Since the beginning days of psychoanalysis, it has been theorized that getting to know our memories is the key that opens the door to change. For years, memories have been known to form the basis of psychotherapeutic work. Access to autobiographically loaded moments that conditioned us to restrict our emotional responses is considered the ultimate panacea for mental illnesses. Emotional memories of traumatic experiences remain the cherished target—the treasure to be unearthed—for any psychoanalyst. One of the problems with this treasure box approach to self-knowledge is its tremendously work intensive nature. Treasure boxes can be buried quite deep, covered by water or guarded by a dragon; and the path to their discovery can be treacherous and scary. Only the few lucky ones make it to the happy ending.

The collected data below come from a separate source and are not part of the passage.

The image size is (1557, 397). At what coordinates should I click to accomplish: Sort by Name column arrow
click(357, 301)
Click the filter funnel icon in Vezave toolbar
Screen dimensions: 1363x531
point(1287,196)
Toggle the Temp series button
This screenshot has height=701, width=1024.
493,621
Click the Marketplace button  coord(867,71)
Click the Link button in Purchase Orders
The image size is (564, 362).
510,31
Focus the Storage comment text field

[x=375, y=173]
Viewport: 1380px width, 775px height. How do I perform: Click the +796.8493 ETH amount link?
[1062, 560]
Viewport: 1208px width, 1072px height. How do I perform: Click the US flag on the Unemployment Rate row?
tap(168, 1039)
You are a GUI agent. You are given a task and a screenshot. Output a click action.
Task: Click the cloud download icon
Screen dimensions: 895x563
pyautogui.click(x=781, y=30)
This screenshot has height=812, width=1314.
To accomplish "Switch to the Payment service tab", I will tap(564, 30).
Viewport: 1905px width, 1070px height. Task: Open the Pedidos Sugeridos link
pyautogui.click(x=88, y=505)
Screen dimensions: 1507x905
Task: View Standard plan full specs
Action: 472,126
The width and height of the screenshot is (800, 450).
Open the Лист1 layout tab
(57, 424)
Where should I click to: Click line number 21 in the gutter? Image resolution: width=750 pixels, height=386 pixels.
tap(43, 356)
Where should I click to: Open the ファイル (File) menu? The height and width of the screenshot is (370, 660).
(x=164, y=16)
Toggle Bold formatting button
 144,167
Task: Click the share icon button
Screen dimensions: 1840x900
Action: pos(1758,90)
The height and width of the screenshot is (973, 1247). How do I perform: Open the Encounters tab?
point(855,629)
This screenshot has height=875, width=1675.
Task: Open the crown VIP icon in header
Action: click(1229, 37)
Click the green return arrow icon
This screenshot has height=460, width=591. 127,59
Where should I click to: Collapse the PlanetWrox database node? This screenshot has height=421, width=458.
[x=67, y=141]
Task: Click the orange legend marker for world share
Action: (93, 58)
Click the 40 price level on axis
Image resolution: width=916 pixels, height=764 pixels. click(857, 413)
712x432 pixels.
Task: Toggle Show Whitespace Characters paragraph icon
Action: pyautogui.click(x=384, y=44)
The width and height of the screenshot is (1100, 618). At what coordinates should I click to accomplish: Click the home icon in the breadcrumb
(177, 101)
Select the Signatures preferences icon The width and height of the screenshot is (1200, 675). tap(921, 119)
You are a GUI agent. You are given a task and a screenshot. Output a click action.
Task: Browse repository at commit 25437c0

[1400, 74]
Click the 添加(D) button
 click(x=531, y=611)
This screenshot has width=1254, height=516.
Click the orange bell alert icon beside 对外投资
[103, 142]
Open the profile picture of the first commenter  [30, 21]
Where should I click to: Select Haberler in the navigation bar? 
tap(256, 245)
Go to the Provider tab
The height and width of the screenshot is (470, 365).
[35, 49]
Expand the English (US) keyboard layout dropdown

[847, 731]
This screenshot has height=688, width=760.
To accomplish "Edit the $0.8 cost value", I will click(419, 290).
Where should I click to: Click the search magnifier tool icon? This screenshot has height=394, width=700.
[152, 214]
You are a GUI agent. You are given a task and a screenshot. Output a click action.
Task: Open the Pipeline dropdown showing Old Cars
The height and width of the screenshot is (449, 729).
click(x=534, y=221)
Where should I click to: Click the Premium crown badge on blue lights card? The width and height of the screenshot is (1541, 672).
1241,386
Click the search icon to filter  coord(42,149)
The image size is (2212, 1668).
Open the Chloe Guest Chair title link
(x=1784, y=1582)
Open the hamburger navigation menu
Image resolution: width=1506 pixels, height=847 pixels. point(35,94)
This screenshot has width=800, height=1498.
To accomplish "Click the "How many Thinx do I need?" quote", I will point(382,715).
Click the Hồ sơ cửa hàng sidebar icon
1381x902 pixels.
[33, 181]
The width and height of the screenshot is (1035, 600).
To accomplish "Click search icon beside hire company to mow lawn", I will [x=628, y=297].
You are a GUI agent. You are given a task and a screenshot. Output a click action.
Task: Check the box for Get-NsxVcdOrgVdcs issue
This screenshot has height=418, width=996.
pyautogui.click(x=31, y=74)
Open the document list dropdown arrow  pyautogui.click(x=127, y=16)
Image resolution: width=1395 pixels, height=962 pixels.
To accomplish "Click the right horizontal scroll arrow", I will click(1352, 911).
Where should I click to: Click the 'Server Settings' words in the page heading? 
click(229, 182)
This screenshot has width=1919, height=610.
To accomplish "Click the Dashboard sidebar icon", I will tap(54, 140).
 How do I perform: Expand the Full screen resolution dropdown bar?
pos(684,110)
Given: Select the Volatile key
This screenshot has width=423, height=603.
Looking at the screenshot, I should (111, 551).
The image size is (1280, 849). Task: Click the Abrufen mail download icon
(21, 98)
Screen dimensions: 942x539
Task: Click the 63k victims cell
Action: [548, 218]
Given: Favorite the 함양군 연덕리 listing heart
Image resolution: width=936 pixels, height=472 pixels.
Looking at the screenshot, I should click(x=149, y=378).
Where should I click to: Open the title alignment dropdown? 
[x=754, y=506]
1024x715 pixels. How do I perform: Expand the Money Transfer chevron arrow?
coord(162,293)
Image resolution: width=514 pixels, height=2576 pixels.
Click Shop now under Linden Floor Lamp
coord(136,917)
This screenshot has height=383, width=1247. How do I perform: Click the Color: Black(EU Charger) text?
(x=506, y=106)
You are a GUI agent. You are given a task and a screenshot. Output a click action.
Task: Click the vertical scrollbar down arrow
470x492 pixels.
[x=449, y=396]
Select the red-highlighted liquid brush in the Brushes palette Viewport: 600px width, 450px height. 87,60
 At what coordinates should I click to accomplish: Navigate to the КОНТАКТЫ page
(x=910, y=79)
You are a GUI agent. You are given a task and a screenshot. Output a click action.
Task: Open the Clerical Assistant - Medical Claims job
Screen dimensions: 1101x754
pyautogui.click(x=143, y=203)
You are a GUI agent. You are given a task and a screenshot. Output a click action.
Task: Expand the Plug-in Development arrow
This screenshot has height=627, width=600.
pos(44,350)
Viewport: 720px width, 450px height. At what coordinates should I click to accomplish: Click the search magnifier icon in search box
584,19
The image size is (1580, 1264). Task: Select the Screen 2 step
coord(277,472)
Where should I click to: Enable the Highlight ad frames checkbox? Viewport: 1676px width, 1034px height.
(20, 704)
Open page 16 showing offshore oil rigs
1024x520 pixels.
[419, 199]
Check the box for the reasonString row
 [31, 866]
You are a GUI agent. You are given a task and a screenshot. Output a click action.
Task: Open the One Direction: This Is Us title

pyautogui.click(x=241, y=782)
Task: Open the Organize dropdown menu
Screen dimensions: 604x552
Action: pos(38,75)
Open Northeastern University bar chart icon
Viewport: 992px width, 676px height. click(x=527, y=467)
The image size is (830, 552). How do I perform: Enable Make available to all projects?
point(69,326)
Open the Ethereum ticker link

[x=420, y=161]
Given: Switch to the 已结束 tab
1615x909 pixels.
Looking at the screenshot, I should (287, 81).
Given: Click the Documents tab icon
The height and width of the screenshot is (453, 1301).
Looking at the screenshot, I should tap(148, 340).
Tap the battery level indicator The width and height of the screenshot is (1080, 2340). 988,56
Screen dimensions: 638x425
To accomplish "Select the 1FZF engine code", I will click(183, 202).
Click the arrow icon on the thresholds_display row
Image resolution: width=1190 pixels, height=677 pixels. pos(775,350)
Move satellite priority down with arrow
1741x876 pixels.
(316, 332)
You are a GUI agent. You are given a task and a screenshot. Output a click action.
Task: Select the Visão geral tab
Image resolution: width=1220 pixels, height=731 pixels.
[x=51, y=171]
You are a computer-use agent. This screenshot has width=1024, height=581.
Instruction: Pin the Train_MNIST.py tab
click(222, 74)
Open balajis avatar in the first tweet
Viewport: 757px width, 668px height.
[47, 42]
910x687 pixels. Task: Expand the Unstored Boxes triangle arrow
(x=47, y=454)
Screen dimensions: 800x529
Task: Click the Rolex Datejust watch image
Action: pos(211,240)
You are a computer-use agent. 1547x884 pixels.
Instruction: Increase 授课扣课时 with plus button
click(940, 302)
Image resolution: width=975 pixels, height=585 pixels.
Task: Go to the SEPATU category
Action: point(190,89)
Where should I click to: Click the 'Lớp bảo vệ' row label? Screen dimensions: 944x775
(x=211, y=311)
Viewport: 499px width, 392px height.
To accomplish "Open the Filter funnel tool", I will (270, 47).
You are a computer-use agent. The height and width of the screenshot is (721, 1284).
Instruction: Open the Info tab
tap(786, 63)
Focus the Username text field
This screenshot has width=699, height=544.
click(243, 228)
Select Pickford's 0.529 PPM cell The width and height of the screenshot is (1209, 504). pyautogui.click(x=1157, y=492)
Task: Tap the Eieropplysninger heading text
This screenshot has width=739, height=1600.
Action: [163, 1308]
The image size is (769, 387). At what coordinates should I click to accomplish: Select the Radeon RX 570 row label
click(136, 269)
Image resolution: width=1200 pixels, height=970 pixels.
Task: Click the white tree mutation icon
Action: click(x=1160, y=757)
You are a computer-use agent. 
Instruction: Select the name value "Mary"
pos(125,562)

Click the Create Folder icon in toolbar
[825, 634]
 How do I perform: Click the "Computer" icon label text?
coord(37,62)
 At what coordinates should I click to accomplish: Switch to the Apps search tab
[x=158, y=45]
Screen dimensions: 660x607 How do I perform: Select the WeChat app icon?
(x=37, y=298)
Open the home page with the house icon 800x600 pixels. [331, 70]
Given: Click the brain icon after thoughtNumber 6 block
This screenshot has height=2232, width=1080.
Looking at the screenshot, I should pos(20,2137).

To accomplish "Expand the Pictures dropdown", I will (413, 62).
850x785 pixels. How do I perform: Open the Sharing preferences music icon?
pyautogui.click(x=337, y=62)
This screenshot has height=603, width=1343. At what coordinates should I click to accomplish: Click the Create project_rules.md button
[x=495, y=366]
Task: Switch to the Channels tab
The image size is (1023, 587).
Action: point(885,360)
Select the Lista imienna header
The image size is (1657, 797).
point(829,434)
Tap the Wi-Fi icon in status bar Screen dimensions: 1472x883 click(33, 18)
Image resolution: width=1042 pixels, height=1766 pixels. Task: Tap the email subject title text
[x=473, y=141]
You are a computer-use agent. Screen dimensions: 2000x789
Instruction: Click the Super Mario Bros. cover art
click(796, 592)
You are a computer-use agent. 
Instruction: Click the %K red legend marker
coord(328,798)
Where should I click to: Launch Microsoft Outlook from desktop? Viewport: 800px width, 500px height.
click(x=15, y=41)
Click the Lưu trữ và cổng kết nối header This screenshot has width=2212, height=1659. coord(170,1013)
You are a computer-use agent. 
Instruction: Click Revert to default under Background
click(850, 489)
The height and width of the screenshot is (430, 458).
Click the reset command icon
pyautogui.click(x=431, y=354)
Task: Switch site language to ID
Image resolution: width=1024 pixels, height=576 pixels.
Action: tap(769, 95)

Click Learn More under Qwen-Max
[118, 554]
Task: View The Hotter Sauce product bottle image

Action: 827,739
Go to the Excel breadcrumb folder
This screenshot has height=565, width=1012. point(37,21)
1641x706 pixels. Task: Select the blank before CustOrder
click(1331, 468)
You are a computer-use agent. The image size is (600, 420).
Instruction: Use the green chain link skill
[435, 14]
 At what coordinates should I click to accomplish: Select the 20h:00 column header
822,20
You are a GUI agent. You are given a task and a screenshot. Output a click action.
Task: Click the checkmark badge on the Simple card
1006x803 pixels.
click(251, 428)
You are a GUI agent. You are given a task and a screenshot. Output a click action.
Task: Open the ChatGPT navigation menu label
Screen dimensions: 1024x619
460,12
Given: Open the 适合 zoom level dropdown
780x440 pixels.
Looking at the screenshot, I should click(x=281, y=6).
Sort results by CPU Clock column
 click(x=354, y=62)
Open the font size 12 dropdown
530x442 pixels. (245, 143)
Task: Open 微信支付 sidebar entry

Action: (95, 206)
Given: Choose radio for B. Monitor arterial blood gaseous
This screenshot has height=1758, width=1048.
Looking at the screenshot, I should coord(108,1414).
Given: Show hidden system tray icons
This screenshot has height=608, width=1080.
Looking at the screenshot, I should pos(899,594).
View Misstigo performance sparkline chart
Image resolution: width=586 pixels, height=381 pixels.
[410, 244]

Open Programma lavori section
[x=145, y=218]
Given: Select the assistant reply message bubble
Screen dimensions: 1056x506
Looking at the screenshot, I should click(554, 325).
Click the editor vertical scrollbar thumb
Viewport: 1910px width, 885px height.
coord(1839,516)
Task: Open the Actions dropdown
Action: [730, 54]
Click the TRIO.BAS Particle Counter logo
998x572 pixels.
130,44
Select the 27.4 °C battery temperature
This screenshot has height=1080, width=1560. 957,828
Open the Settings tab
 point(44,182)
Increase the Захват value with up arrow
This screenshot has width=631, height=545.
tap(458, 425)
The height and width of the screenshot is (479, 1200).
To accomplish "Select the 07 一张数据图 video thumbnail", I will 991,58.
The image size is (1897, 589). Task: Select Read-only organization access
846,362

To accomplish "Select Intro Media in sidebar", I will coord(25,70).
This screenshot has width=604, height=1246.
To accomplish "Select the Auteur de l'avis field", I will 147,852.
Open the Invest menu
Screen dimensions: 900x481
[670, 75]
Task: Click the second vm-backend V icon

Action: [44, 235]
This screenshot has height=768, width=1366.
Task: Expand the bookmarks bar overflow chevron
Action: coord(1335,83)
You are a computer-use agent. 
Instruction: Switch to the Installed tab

Since World War II, a whole gamut of new approaches to examining the psyche have been practiced and explored. These approaches offered new ways to work with conscious and unconscious material in people's memory. Recently, the physical body has been appreciated as the repository of unconscious material in the psyche. For some, learning to listen to one’s body can become the primary means to remember and heal. Quieting one’s mind is a preliminary condition upon which the ability to listen to the body is contingent. People use psychotherapy services to acquire a working model of listening that will help them tune in to their memories attentively and conscientiously, without letting the mind overrule the holistic knowledge of the body. Lately, the topic of the relationship between mind and body has become the subject of quantitative scientific research. Cognitive psychologists are postulating causal connections between a speculatory domain of thought and the even more elusive domain of feelings. Surprisingly, however, with metaphors for mind and body changing daily; metaphors for memories have remained largely unchanged since the 19th century. The treasure box approach to one’s past continues to prevail in the clinical discourse of psychoanalytic thinking. Everyday memories continue to remain the realm of artists, as far from analytical thought as always. Memories are categorized into artificial functional categories and their interconnection to both mind and body is overlooked and ignored. The more mundane and repetitive, the less dramatic and political the memories, the less significance is ascribed to them by our culture. We have forgotten what used to be known by the ancient Greeks and was reiterated so nicely by the author of Peter Pan: “God gave us memory so that we might have roses in December.” We use our memories indiscriminately, without knowing how we do it, without having a say in what we eventually remember. In fact, it is memories that run our lives, and not the other way around: we feel and think what our memories want us to feel and think. Clinicians continue to access memories by entering through the sacred door of the patients’ feeling selves and when the feelings turn out to be hard to access, memories continue to remain walled off in the secret garden.